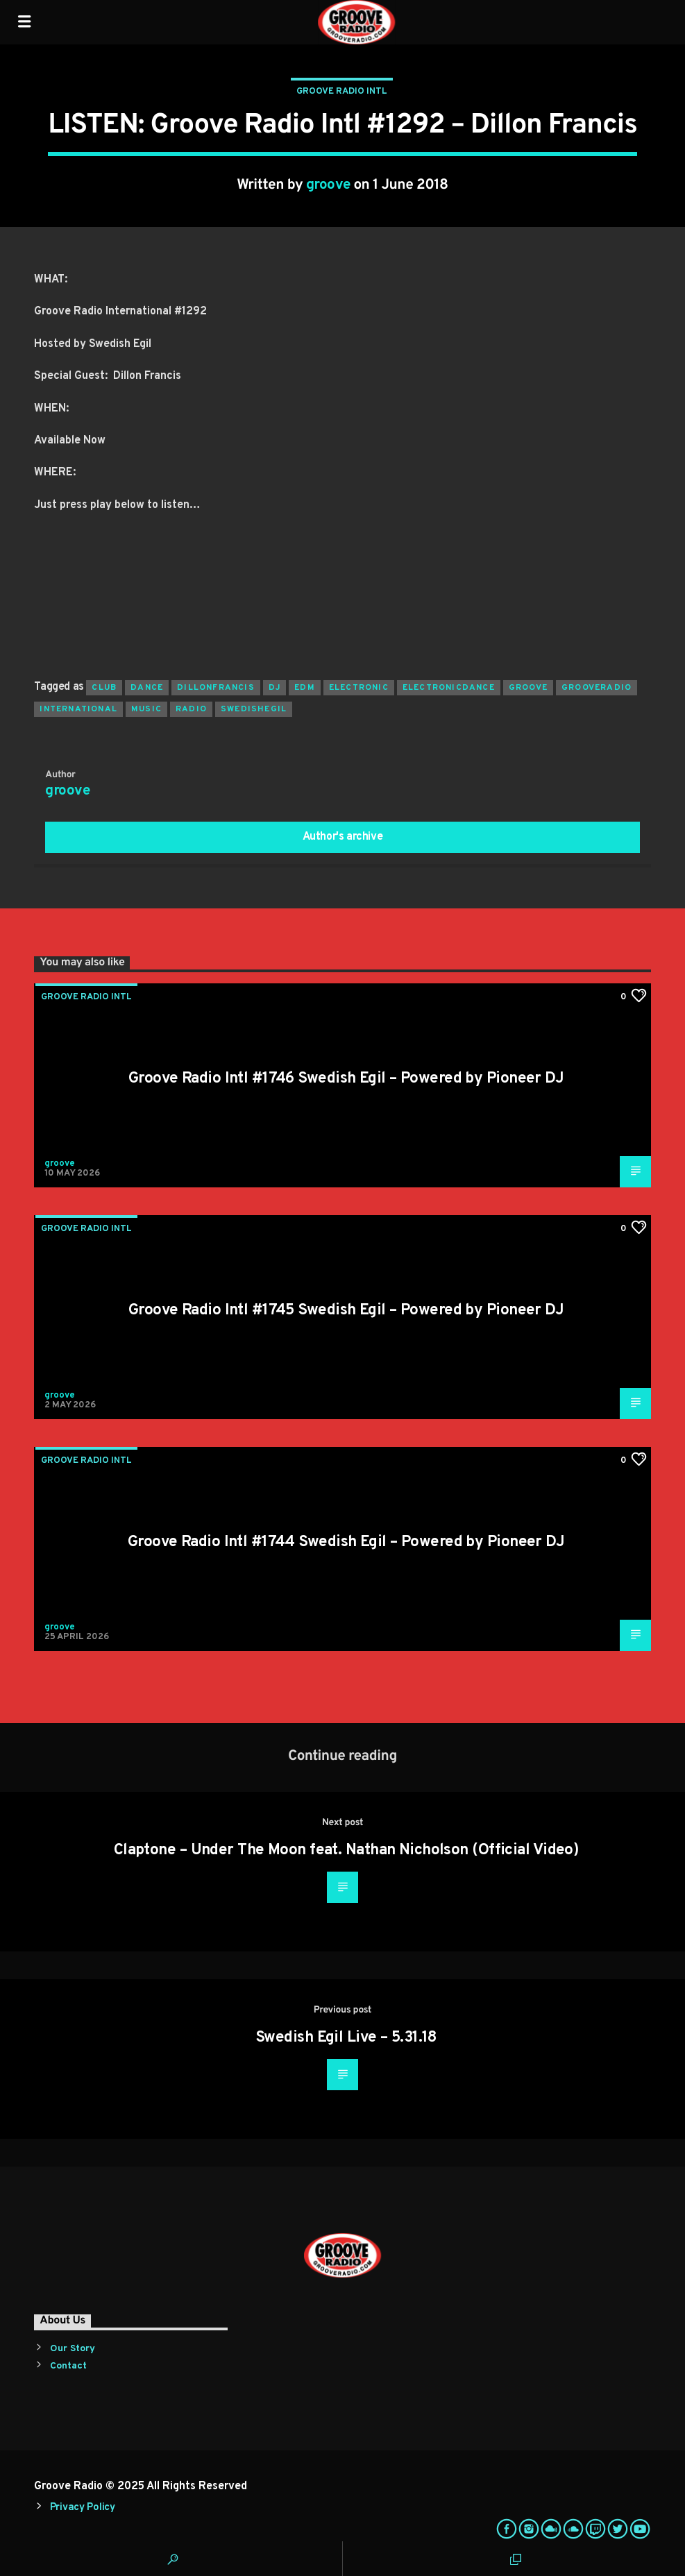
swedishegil (254, 709)
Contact (68, 2366)
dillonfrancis (216, 687)
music (146, 709)
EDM (304, 687)
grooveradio (596, 687)
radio (191, 709)
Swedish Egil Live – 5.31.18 (346, 2038)
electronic (359, 687)
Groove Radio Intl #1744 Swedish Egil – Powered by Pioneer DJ (346, 1542)
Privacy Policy (82, 2507)
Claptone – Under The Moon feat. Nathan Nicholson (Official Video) (346, 1850)
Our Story (72, 2349)
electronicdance (449, 687)
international (78, 709)
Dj (274, 687)
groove (328, 185)
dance (146, 687)
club (104, 687)
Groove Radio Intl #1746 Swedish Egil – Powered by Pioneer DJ (346, 1079)
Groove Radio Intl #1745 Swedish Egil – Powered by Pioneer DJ (346, 1310)
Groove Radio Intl (341, 91)
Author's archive (343, 837)
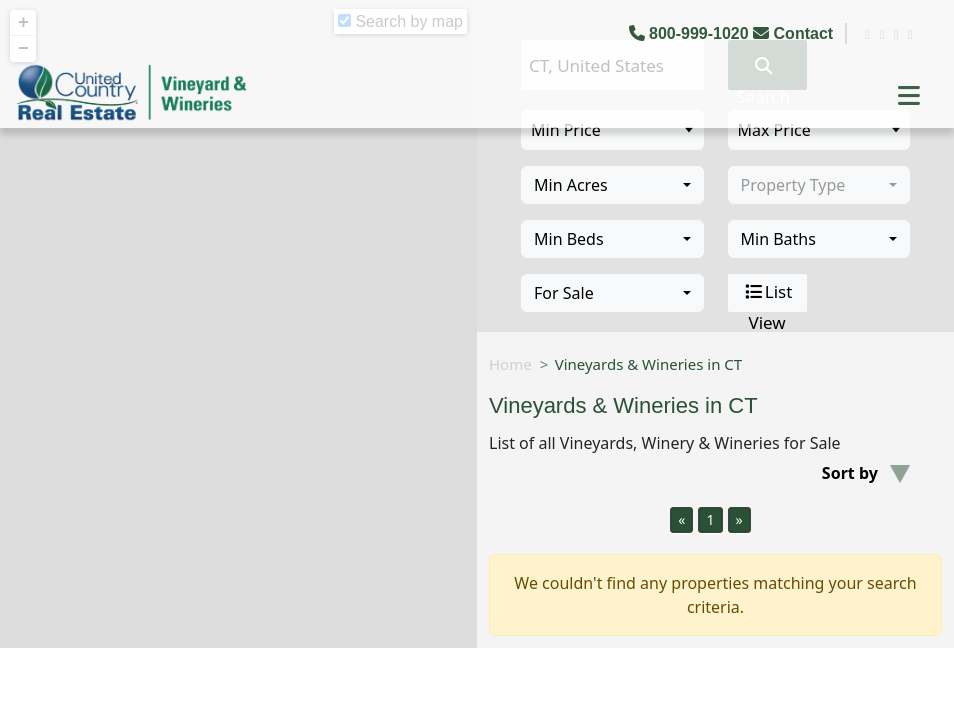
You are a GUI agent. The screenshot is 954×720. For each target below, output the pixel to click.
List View (767, 293)
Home (510, 364)
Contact (795, 33)
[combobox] (612, 185)
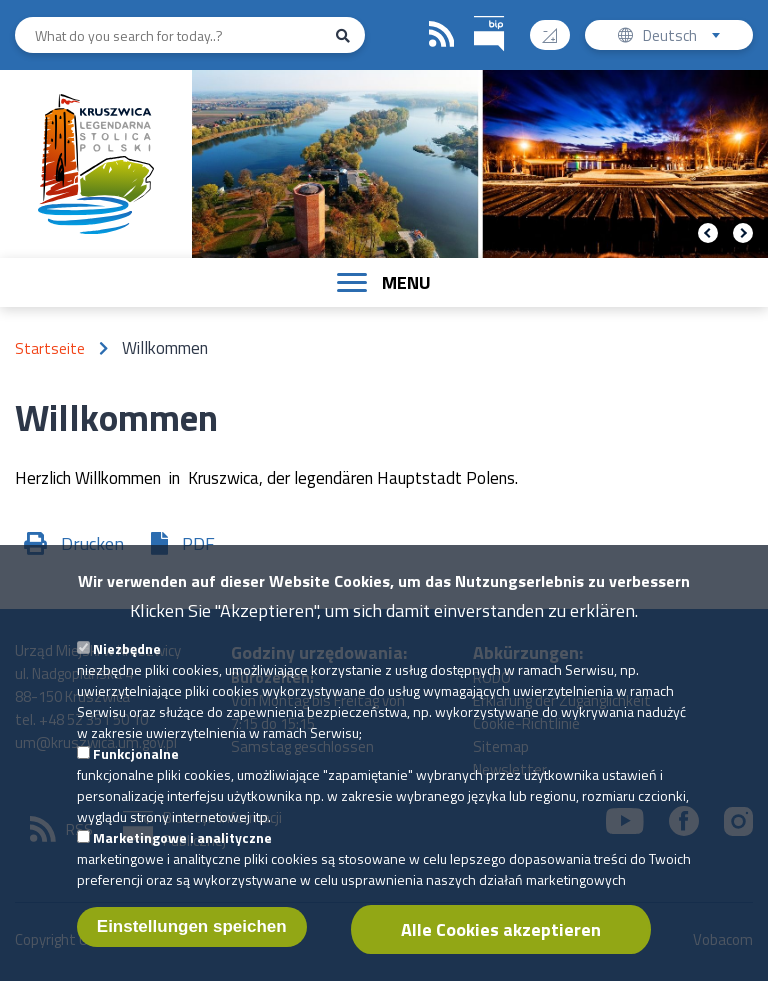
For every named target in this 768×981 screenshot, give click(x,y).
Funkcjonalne (136, 774)
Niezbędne (127, 669)
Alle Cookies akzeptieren (501, 950)
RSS (442, 35)
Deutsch (692, 37)
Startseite (50, 348)
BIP (474, 13)
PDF (198, 543)
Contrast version (557, 28)
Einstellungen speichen (192, 947)
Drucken (92, 543)
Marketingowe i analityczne (182, 858)
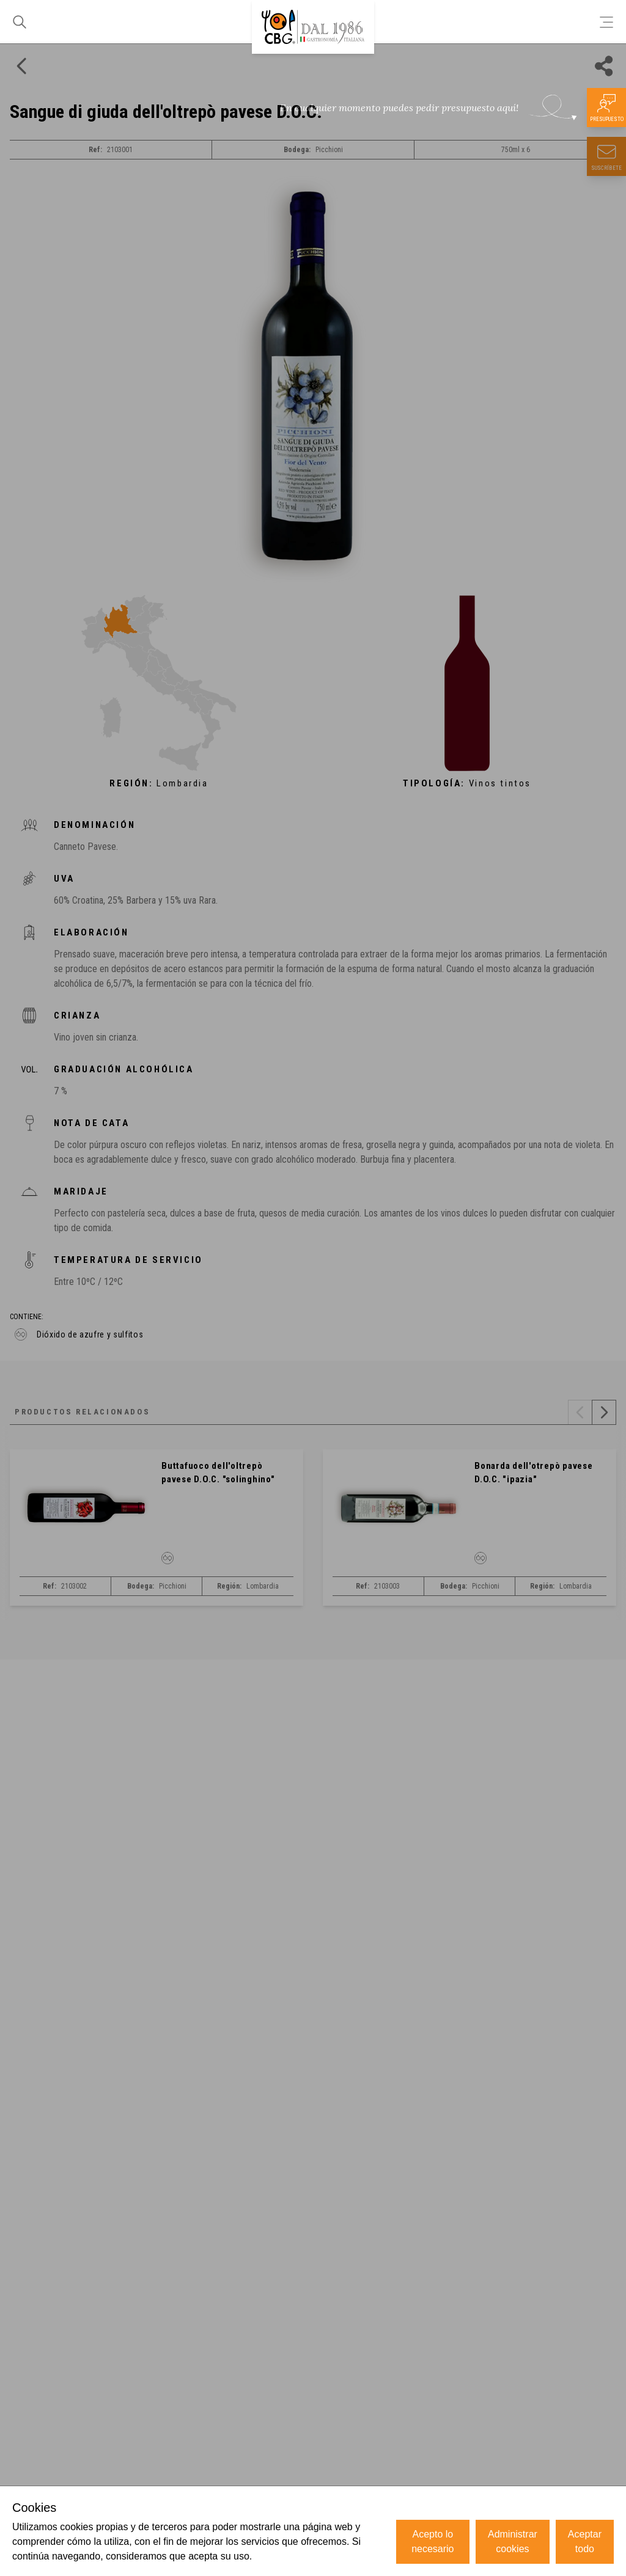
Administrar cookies (512, 2541)
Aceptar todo (585, 2541)
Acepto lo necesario (432, 2541)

--- --- ---

Stated exercise: Copy every line above word for word, leaving out the pictures.

Answer to the exercise:
swedishegil (254, 709)
Contact (68, 2366)
dillonfrancis (216, 687)
music (146, 709)
EDM (304, 687)
grooveradio (596, 687)
radio (191, 709)
Swedish Egil Live – 5.31.18 (346, 2038)
electronic (359, 687)
Groove Radio Intl #1744 Swedish Egil – Powered by Pioneer DJ (346, 1542)
Privacy Policy (82, 2507)
Claptone – Under The Moon feat. Nathan Nicholson (Official Video) (346, 1850)
Our Story (72, 2349)
electronicdance (449, 687)
international (78, 709)
Dj (274, 687)
groove (328, 185)
dance (146, 687)
club (104, 687)
Groove Radio Intl #1746 Swedish Egil – Powered by Pioneer DJ (346, 1079)
Groove Radio Intl #1745 Swedish Egil – Powered by Pioneer DJ (346, 1310)
Groove Radio Intl (341, 91)
Author's archive (343, 837)
You are a GUI agent. The screenshot is 954×720. For each target below, output the pixel to click.
List View (767, 293)
Home (510, 364)
Contact (795, 33)
[combobox] (612, 185)
For every named target in this 768×981 screenshot, give click(x,y).
Funkcjonalne (136, 774)
Niezbędne (127, 669)
Alle Cookies akzeptieren (501, 950)
RSS (442, 35)
Deutsch (692, 37)
Startseite (50, 348)
BIP (474, 13)
PDF (198, 543)
Contrast version (557, 28)
Einstellungen speichen (192, 947)
Drucken (92, 543)
Marketingowe i analityczne (182, 858)
Administrar cookies (512, 2541)
Aceptar todo (585, 2541)
Acepto lo necesario (432, 2541)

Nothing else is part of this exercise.